[DATA RECORDS Boundary: Start]

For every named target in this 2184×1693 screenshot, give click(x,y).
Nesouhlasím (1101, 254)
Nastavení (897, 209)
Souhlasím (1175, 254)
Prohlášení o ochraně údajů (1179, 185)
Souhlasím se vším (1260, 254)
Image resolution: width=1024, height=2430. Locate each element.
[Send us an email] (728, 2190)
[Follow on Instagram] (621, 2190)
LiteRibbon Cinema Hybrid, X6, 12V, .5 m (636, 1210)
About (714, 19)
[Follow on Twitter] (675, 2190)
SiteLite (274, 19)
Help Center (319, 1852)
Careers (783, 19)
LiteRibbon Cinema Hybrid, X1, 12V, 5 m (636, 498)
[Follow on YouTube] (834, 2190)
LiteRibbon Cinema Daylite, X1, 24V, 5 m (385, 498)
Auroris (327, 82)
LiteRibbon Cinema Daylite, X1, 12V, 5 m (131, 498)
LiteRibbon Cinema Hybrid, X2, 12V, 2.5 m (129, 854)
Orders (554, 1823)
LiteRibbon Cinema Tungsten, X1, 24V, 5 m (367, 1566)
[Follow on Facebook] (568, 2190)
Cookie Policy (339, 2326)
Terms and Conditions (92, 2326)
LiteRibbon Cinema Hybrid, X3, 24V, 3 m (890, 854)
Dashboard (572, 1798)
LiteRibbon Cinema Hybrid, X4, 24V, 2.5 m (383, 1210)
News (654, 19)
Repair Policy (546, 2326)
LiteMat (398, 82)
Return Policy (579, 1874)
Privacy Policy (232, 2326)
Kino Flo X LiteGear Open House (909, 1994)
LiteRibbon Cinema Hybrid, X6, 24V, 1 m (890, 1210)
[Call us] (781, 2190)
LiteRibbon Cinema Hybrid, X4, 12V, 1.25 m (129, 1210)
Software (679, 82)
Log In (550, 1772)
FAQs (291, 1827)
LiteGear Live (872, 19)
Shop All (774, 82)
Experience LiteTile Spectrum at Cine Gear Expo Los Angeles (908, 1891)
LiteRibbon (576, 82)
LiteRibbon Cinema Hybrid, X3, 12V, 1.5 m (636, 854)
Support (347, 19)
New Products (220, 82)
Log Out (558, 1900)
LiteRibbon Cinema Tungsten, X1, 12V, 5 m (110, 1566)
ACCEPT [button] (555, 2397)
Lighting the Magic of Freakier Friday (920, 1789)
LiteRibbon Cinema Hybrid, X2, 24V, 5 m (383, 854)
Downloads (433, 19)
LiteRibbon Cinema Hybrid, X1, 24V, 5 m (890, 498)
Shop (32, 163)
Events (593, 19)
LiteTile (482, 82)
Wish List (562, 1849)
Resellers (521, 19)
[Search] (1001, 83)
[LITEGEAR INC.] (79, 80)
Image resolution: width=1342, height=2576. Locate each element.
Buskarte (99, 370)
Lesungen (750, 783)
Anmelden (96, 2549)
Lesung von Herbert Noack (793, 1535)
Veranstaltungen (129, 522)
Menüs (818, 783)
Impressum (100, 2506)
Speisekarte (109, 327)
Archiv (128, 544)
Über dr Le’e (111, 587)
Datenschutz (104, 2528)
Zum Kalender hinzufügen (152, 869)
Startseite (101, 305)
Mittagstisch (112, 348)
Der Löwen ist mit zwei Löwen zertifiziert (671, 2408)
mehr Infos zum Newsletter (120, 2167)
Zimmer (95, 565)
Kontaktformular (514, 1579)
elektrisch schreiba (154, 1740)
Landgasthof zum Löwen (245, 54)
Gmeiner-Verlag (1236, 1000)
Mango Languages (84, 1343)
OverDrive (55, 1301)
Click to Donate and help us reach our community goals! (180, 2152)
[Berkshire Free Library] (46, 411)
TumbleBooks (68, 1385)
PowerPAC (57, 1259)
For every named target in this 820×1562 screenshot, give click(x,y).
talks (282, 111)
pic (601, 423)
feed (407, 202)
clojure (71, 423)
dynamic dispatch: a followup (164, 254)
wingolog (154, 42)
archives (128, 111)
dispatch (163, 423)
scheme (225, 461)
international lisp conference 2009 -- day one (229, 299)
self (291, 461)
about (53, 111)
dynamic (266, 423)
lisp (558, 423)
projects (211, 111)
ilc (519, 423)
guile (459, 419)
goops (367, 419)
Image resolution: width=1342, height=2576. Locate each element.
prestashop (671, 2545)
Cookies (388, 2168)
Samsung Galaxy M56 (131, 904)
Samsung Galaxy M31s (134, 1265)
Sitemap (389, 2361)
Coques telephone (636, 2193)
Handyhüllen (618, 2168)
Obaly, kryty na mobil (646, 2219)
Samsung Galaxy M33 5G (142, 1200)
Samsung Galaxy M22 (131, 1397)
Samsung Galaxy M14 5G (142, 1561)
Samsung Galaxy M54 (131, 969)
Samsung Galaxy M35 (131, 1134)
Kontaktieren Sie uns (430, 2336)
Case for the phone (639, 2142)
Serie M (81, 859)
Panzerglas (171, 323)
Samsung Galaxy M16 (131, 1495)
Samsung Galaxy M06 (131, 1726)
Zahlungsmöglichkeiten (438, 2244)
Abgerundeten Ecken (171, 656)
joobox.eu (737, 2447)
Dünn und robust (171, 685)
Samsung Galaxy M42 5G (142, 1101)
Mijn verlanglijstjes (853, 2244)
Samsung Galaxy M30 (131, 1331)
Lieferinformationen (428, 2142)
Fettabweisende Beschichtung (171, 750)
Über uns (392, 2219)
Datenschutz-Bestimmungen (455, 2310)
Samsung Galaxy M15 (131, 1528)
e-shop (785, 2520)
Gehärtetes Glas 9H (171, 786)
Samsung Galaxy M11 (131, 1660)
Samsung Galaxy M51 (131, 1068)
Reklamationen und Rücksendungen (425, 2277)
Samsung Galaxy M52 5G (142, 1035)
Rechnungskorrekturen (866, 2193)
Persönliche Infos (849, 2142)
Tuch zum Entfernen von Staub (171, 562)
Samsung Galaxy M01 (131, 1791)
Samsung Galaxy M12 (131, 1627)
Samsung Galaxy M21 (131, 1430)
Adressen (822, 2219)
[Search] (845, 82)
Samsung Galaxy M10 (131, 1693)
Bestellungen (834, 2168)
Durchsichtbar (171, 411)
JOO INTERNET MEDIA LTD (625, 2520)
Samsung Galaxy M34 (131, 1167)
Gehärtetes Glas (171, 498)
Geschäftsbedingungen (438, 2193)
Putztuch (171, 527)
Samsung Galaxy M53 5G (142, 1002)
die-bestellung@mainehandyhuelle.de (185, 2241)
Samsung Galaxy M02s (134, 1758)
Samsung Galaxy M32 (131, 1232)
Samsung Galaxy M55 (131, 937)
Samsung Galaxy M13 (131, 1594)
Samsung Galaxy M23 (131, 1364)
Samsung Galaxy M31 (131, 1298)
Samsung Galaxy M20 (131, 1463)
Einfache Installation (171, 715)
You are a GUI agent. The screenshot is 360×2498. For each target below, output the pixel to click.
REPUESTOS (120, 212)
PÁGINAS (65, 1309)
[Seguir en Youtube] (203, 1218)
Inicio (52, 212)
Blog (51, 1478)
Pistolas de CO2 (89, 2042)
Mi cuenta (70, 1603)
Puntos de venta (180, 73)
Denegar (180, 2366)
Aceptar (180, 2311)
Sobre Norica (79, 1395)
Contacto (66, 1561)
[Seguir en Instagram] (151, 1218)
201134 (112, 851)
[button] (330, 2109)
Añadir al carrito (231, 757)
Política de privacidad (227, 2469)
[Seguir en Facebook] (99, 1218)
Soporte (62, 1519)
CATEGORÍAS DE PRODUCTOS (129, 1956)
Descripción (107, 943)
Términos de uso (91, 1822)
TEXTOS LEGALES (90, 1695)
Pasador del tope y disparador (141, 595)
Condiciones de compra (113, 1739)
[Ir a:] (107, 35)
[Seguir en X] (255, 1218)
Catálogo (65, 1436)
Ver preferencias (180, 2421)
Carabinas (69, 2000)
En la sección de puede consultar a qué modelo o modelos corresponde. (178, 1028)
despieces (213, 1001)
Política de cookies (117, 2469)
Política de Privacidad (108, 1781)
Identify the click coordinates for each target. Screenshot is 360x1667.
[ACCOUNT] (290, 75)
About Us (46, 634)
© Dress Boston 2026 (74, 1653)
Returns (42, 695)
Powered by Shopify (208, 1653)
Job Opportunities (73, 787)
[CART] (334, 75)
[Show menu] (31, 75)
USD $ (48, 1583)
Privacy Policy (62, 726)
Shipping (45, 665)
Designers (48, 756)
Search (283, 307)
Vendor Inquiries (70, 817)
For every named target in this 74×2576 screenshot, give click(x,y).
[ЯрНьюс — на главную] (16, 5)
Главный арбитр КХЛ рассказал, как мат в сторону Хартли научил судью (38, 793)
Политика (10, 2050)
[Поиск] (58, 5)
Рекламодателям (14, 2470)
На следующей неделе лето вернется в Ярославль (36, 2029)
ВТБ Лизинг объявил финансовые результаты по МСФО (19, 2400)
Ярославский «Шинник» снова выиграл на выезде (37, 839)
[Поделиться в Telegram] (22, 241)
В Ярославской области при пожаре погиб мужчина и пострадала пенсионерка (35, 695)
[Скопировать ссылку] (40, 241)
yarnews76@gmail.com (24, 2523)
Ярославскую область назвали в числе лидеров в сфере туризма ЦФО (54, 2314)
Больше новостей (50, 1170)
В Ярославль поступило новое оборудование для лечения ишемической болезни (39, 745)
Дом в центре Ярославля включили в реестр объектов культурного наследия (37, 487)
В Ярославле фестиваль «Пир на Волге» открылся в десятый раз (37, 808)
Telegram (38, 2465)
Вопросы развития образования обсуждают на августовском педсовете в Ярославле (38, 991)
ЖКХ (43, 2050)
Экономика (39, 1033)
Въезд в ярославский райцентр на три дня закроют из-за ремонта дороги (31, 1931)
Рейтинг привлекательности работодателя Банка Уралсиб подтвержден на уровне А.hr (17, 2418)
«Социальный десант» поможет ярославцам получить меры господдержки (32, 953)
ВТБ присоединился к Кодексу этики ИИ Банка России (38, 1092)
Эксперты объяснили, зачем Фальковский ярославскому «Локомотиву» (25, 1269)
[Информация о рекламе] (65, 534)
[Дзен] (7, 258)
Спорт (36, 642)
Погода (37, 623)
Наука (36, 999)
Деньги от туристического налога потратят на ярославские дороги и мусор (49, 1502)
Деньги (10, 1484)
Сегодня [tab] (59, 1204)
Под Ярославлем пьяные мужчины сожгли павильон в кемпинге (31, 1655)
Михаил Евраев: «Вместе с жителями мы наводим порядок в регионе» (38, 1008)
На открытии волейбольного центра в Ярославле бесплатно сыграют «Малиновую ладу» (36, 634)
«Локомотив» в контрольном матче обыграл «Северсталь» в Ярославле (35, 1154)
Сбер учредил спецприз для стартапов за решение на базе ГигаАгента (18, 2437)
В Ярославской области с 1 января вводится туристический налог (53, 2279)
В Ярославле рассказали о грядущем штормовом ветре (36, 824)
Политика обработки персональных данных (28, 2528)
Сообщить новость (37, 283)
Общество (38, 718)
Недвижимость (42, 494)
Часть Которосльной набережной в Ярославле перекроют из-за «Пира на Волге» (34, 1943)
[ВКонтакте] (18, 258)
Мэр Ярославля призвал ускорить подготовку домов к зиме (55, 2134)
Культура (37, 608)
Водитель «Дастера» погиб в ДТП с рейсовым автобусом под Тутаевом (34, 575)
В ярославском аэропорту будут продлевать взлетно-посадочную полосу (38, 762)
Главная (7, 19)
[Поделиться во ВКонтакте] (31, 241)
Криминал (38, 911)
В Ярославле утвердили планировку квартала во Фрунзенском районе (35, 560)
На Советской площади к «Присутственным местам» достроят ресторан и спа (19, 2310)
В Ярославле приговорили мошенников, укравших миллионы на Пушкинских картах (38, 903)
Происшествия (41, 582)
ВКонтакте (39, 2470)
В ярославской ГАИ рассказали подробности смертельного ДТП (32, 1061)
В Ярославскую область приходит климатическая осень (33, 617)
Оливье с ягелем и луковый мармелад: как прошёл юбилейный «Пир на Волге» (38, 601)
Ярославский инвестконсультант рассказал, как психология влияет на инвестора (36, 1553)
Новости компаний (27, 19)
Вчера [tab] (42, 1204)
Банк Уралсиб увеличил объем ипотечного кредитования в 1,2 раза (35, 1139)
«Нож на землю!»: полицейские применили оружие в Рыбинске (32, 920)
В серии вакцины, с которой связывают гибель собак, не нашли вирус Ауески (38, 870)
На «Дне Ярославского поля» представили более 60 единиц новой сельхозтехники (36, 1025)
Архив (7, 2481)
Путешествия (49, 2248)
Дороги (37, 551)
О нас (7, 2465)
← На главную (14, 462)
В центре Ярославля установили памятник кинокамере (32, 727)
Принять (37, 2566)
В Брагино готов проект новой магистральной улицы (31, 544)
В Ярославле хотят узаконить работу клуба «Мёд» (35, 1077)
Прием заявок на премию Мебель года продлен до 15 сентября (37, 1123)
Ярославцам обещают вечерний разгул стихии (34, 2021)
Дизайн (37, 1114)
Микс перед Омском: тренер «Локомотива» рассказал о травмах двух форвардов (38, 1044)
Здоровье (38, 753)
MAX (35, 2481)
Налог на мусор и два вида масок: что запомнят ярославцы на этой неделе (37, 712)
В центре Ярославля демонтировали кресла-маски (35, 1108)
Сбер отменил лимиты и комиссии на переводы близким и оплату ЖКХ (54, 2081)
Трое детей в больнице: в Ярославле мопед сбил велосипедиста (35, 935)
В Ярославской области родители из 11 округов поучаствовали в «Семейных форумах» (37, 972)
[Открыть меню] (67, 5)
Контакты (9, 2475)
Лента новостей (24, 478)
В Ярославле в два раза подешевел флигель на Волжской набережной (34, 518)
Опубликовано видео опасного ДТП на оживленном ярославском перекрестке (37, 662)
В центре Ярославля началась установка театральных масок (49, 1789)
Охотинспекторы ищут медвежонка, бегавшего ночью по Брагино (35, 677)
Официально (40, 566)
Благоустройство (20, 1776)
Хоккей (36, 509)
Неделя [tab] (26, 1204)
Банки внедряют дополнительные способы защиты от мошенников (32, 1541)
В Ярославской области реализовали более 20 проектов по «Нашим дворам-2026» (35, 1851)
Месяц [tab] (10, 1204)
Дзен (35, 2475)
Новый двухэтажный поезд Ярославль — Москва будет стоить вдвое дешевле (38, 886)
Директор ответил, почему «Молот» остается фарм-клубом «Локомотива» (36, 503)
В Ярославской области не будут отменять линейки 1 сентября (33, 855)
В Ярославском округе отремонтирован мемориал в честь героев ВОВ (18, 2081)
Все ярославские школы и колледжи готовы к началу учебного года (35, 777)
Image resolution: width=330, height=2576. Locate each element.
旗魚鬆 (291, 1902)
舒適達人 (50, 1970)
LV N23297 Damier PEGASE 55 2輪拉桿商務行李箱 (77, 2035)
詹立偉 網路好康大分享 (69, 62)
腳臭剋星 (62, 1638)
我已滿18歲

[DATA RECORDS Boundary: End]

* [WHAT IS BEING ASKED]:
I'd like an exact copy of the lines above, from the very first one through the line that contains "LiteTile (482, 82)", with nothing else added.

* [YOUR SOLUTION]:
For every named target in this 2184×1693 screenshot, give click(x,y).
Nesouhlasím (1101, 254)
Nastavení (897, 209)
Souhlasím (1175, 254)
Prohlášení o ochraně údajů (1179, 185)
Souhlasím se vším (1260, 254)
Image resolution: width=1024, height=2430. Locate each element.
[Send us an email] (728, 2190)
[Follow on Instagram] (621, 2190)
LiteRibbon Cinema Hybrid, X6, 12V, .5 m (636, 1210)
About (714, 19)
[Follow on Twitter] (675, 2190)
SiteLite (274, 19)
Help Center (319, 1852)
Careers (783, 19)
LiteRibbon Cinema Hybrid, X1, 12V, 5 m (636, 498)
[Follow on YouTube] (834, 2190)
LiteRibbon Cinema Daylite, X1, 24V, 5 m (385, 498)
Auroris (327, 82)
LiteRibbon Cinema Daylite, X1, 12V, 5 m (131, 498)
LiteRibbon Cinema Hybrid, X2, 12V, 2.5 m (129, 854)
Orders (554, 1823)
LiteRibbon Cinema Tungsten, X1, 24V, 5 m (367, 1566)
[Follow on Facebook] (568, 2190)
Cookie Policy (339, 2326)
Terms and Conditions (92, 2326)
LiteRibbon Cinema Hybrid, X3, 24V, 3 m (890, 854)
Dashboard (572, 1798)
LiteRibbon Cinema Hybrid, X4, 24V, 2.5 m (383, 1210)
News (654, 19)
Repair Policy (546, 2326)
LiteMat (398, 82)
Return Policy (579, 1874)
Privacy Policy (232, 2326)
Kino Flo X LiteGear Open House (909, 1994)
LiteRibbon Cinema Hybrid, X6, 24V, 1 m (890, 1210)
[Call us] (781, 2190)
LiteRibbon Cinema Hybrid, X4, 12V, 1.25 m (129, 1210)
Software (679, 82)
Log In (550, 1772)
FAQs (291, 1827)
LiteGear Live (872, 19)
Shop All (774, 82)
Experience LiteTile Spectrum at Cine Gear Expo Los Angeles (908, 1891)
LiteRibbon (576, 82)
LiteRibbon Cinema Hybrid, X3, 12V, 1.5 m (636, 854)
Support (347, 19)
New Products (220, 82)
Log Out (558, 1900)
LiteRibbon Cinema Tungsten, X1, 12V, 5 m (110, 1566)
ACCEPT [button] (555, 2397)
Lighting the Magic of Freakier Friday (920, 1789)
LiteRibbon Cinema Hybrid, X2, 24V, 5 m (383, 854)
Downloads (433, 19)
LiteRibbon Cinema Hybrid, X1, 24V, 5 m (890, 498)
Shop (32, 163)
Events (593, 19)
LiteTile (482, 82)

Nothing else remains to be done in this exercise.